Search code examples
pythonsyntax-errortokenize

How can I tokenize python source code that has a syntax error?


I'm trying to tokenize python source code with syntax errors to then give it as input into a statistical model (eg. a Recurring Neural Net).

However the built in tokenizer.py yields ErrorToken for the python code with syntax error.

This is the function I'm using:

def to_token_list(s: str) -> List:
    tokens = []  # list of tokens extracted from source code.

    g = tokenize.tokenize(BytesIO(s.encode("utf-8")).readline)

    for t in g:
        tokens.append(t)

    return tokens

Here is an example input - it is missing a closing bracket (objects are masked as ID):

syntax_error_source_code = "\ndef ID ID ):\n    if ID .ID :\n        ID .ID .ID ()\n"
to_token_list(syntax_error_source_code)

Error:

Exception has occurred: TokenError
('EOF in multi-line statement', (5, 0))

I could solve this error by wrapping the function in try-except but it won't solve it for errors that are intermediary as the next example.

Another example that fails the try-except:

syntax_error_source_code = '\ndef ID ():\n/    for ID ,ID in ID :\n        pass \n    for ID ,ID in ID :\n        pass \n'
to_token_list(syntax_error_source_code)

Error:

Exception has occurred: IndentationError
unindent does not match any outer indentation level (<tokenize>, line 5)
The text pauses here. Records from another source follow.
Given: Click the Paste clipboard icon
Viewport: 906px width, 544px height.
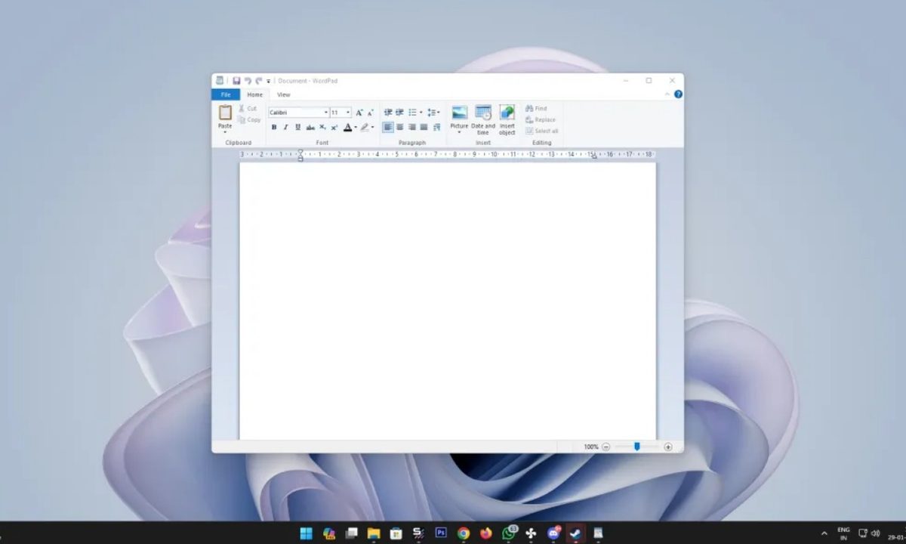Looking at the screenshot, I should click(x=225, y=113).

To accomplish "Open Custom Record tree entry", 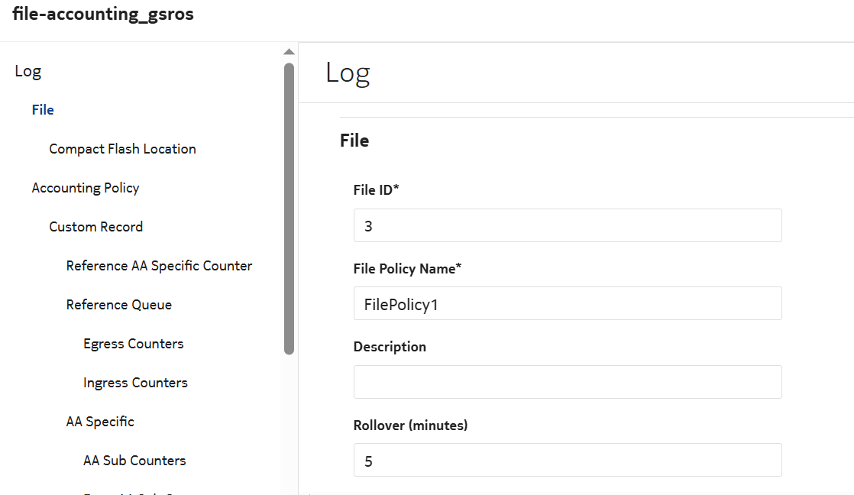I will pyautogui.click(x=95, y=227).
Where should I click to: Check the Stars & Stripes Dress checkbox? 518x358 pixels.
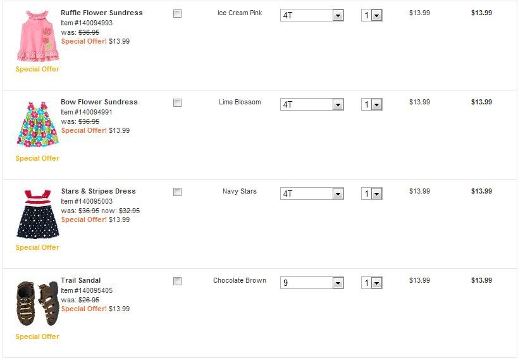click(177, 192)
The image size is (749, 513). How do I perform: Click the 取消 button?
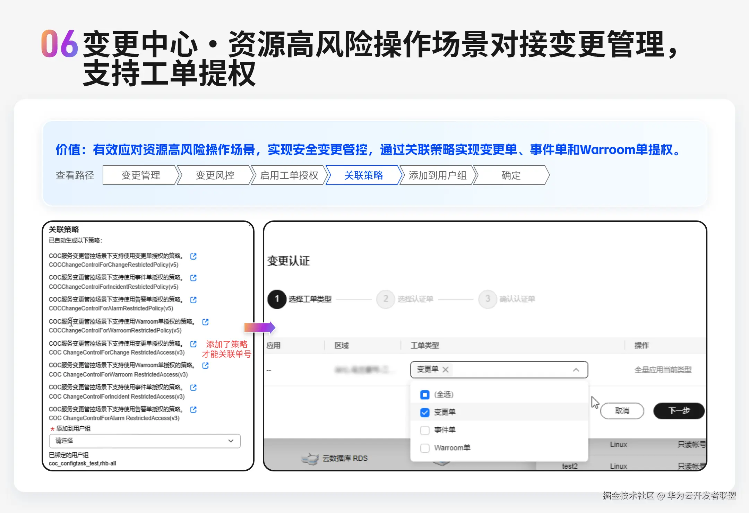click(622, 411)
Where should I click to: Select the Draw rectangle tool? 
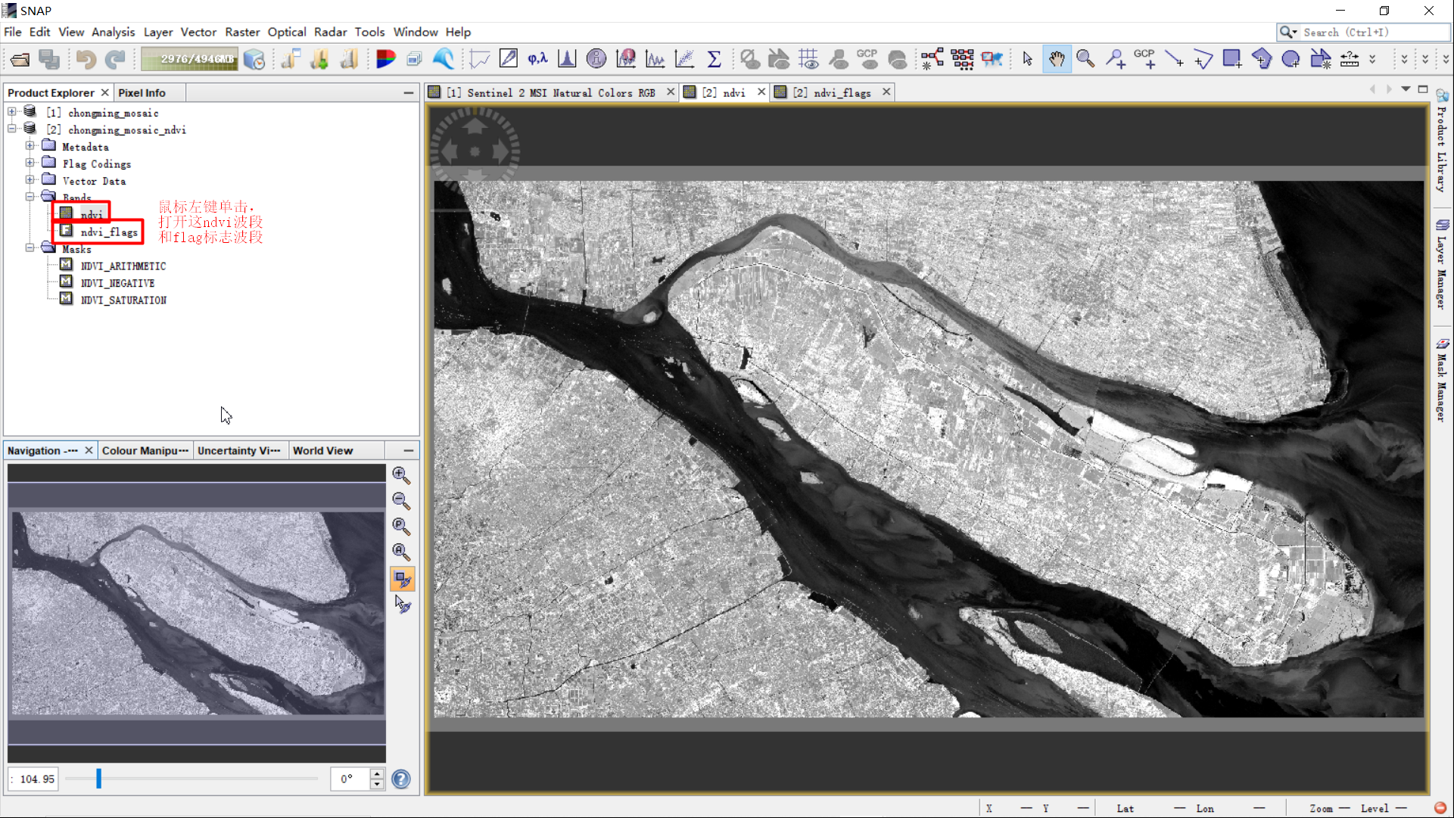coord(1232,59)
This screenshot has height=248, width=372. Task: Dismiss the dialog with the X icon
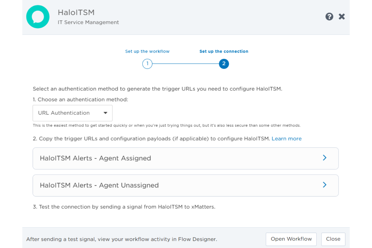[x=342, y=17]
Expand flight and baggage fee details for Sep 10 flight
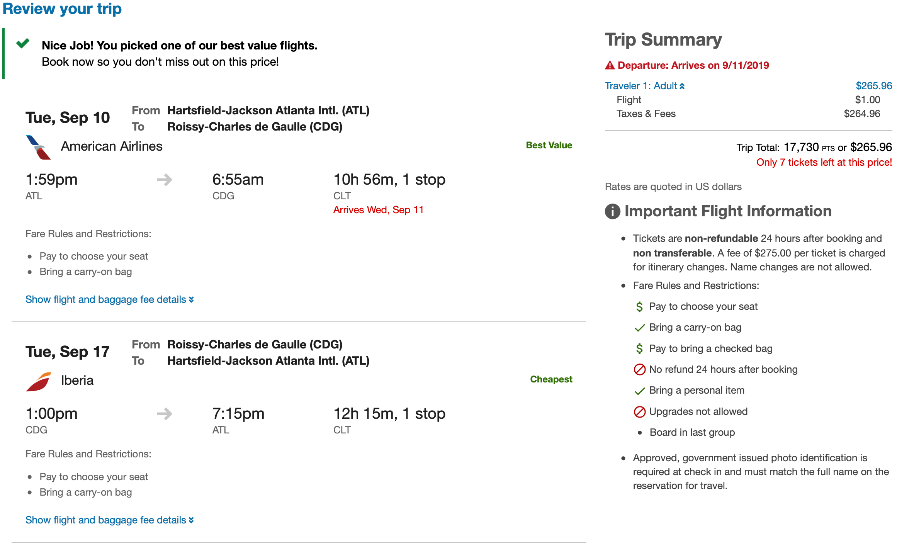 tap(109, 299)
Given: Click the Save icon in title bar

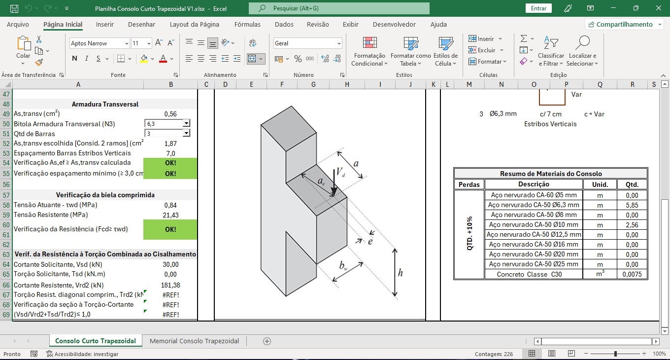Looking at the screenshot, I should tap(14, 8).
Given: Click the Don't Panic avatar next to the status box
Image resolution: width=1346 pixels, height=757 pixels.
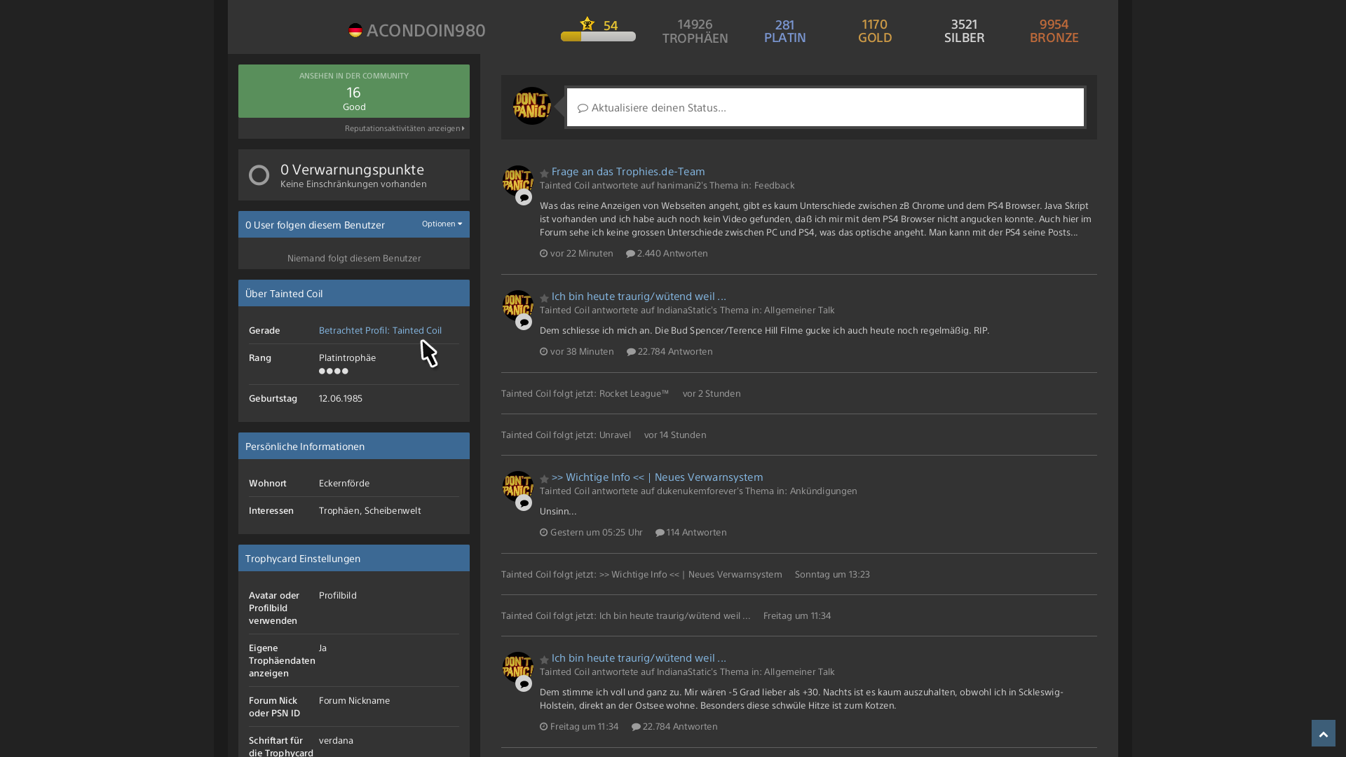Looking at the screenshot, I should coord(532,107).
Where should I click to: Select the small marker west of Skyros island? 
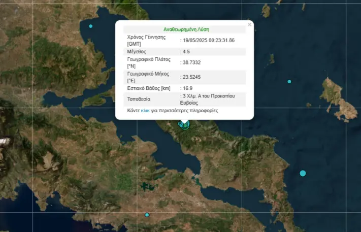click(x=289, y=82)
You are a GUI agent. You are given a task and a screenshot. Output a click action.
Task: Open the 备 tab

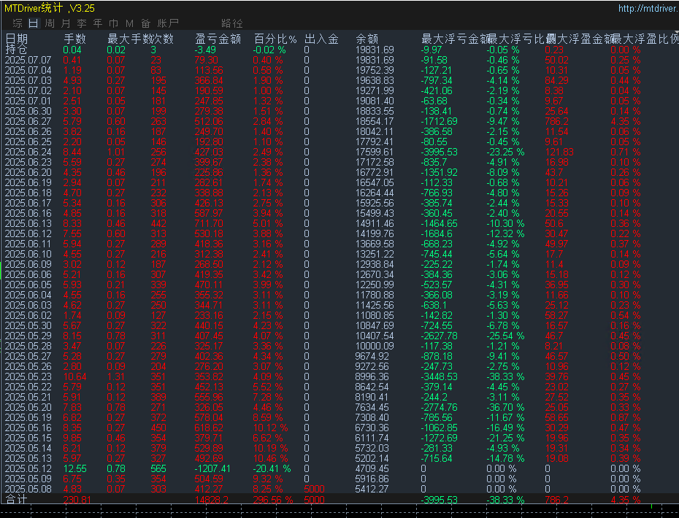[x=146, y=23]
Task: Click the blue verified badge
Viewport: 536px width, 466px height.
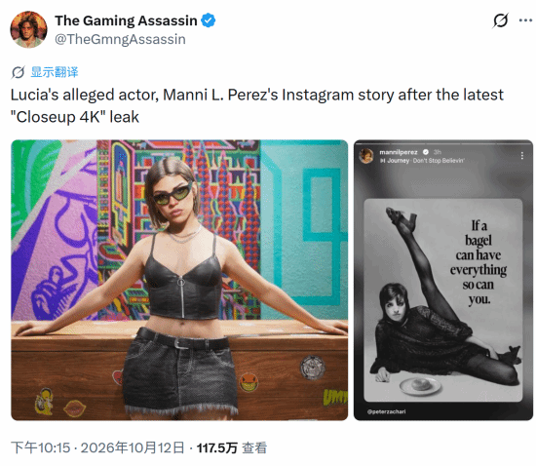Action: click(x=209, y=20)
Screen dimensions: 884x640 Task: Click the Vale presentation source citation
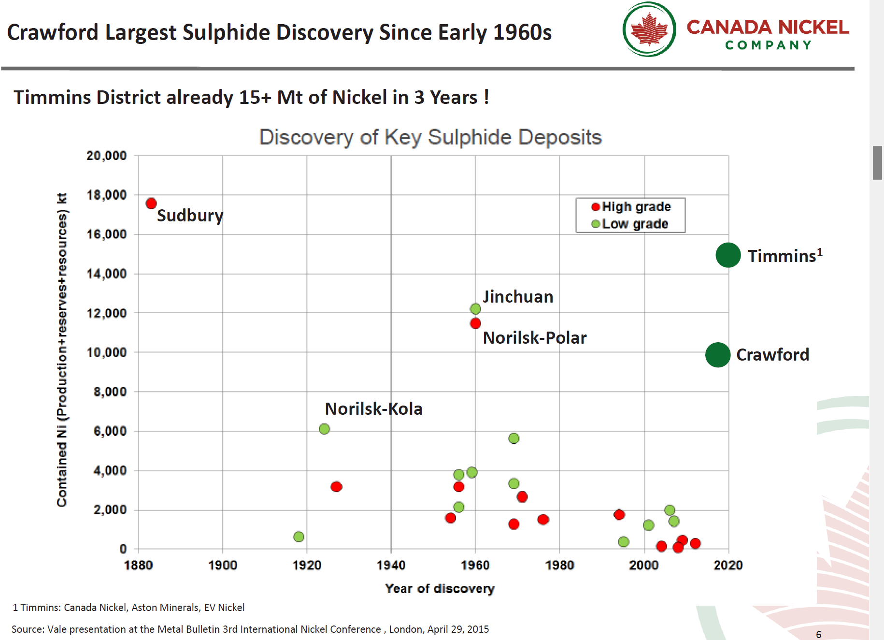[250, 629]
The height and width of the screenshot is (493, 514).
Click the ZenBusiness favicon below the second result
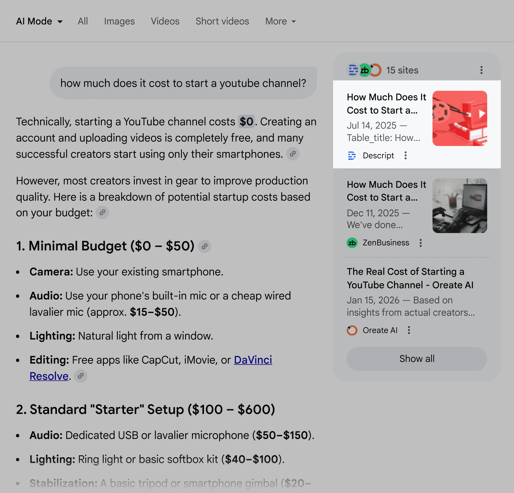352,243
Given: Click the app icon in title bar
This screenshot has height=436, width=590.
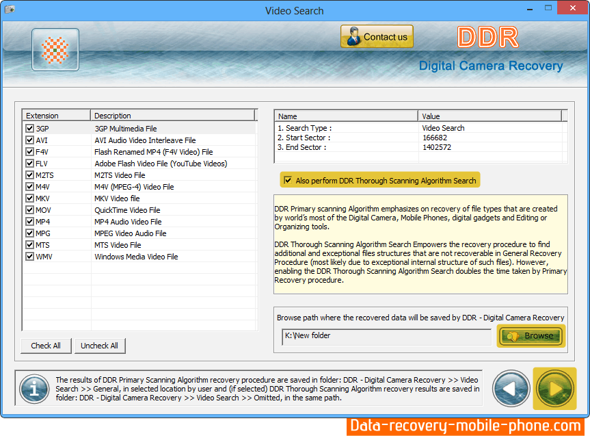Looking at the screenshot, I should click(10, 10).
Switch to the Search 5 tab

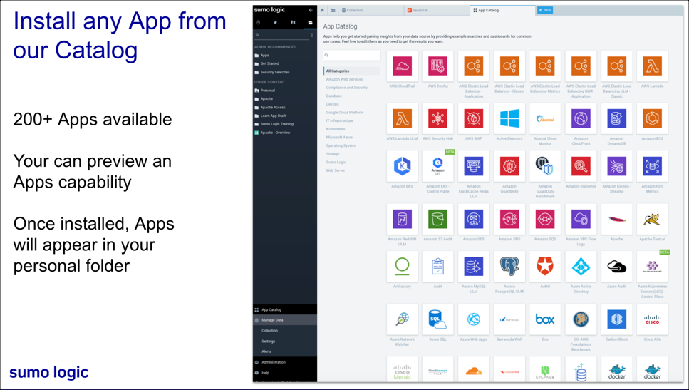click(420, 11)
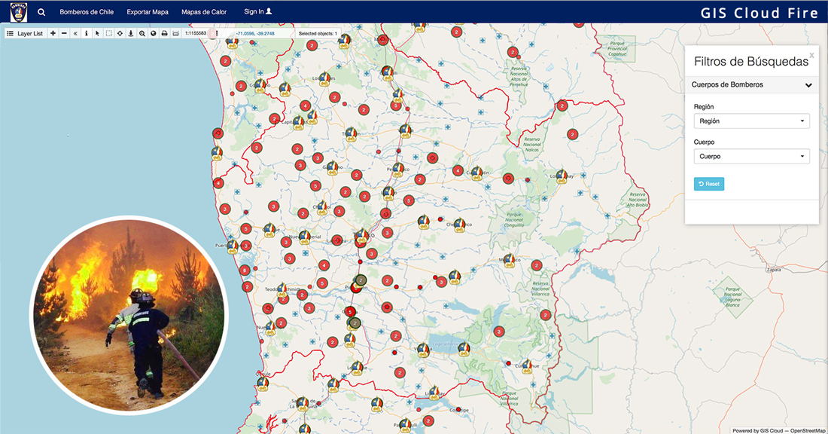The image size is (828, 434).
Task: Click the search magnifier icon in header
Action: pyautogui.click(x=41, y=12)

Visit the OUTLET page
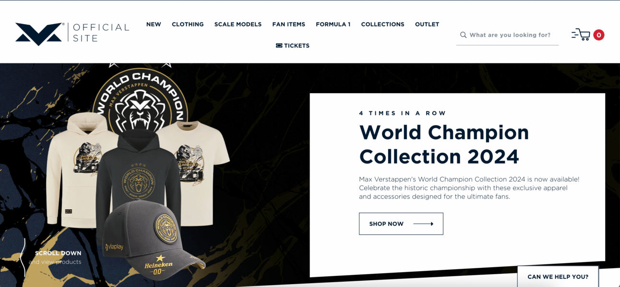click(x=427, y=24)
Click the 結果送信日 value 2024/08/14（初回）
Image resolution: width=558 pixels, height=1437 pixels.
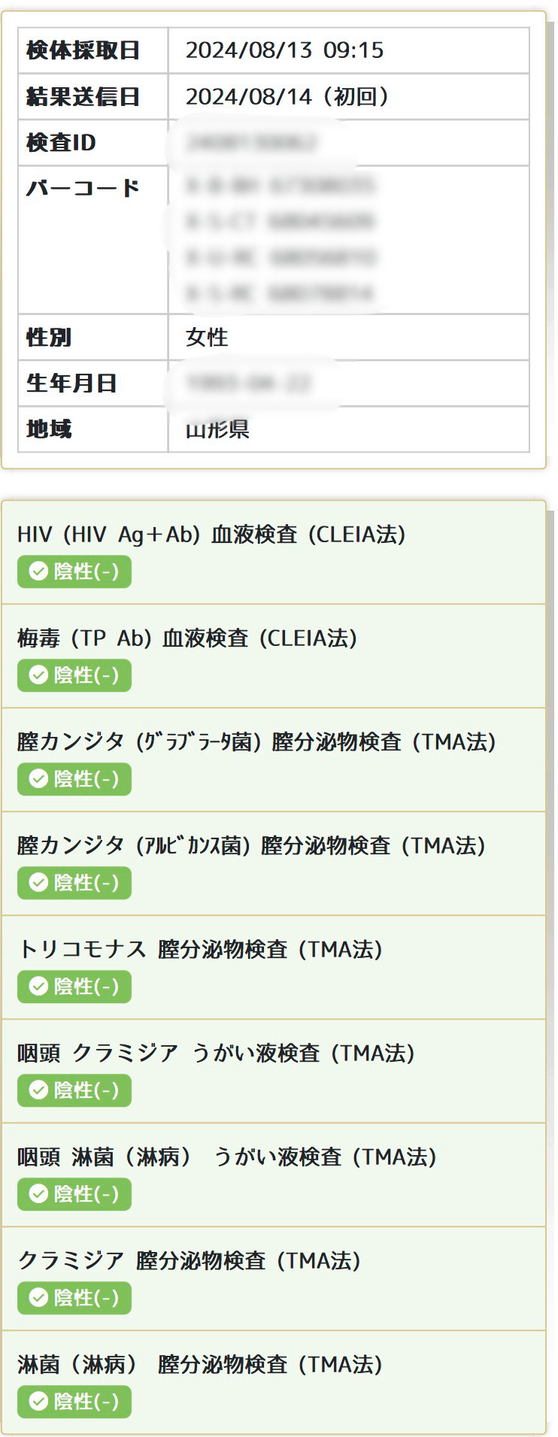(x=289, y=97)
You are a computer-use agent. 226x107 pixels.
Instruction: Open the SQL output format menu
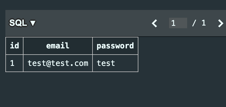click(x=22, y=23)
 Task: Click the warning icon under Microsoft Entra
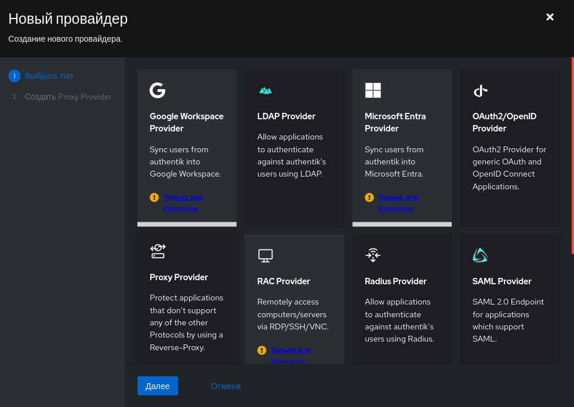(x=369, y=197)
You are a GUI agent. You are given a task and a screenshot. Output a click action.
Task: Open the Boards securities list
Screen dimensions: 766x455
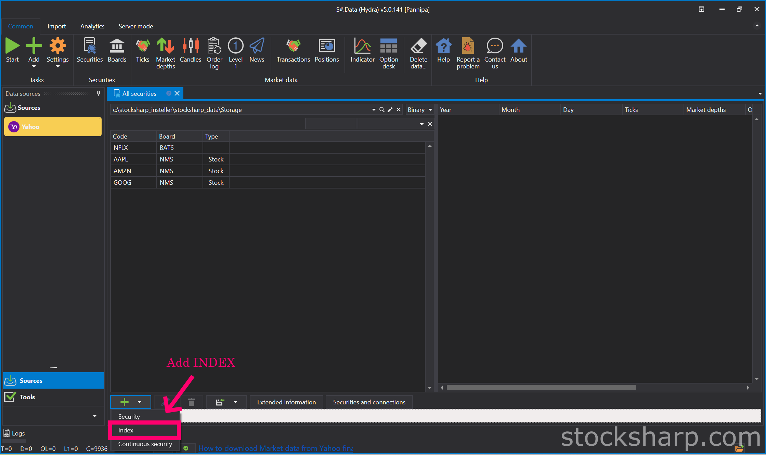(x=117, y=50)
I have found this discussion on the issue: https://bugs.python.org/issue12675

Is there a way to circumvent this?


Solution

  • I have found a solution to this problem from someone going through the same course

    Below is the relevant part.

    The tokenizer is:

    import tokenize
    import io
    
    def tokenizer(
            s: str, id: int, error_dict: dict
        ) -> List[tokenize.TokenInfo]:
        
        fp = io.StringIO(s)
        filter_types = [tokenize.ENCODING, tokenize.ENDMARKER, tokenize.ERRORTOKEN]
        tokens = []
        token_gen = tokenize.generate_tokens(fp.readline)
        while True:
            try:
                token = next(token_gen)
                if token.string and token.type not in filter_types:
                    tokens.append(token)
            except tokenize.TokenError:
                error_dict["TokenError"].append(id)
                break
            except StopIteration:
                break
            except IndentationError:
                error_dict["IndentationError"].append(id)
                continue
        return tokens
    

    Some clarification:

    • error_dict is a dictionary of errors that might pop up, eg.: {"TokenError": [], "IndentationError": []}

    • s is the source_code in string format that you want to tokenize

    • id is the id of the source_code in a larger database, if you are tokenizing multiple snippets/files.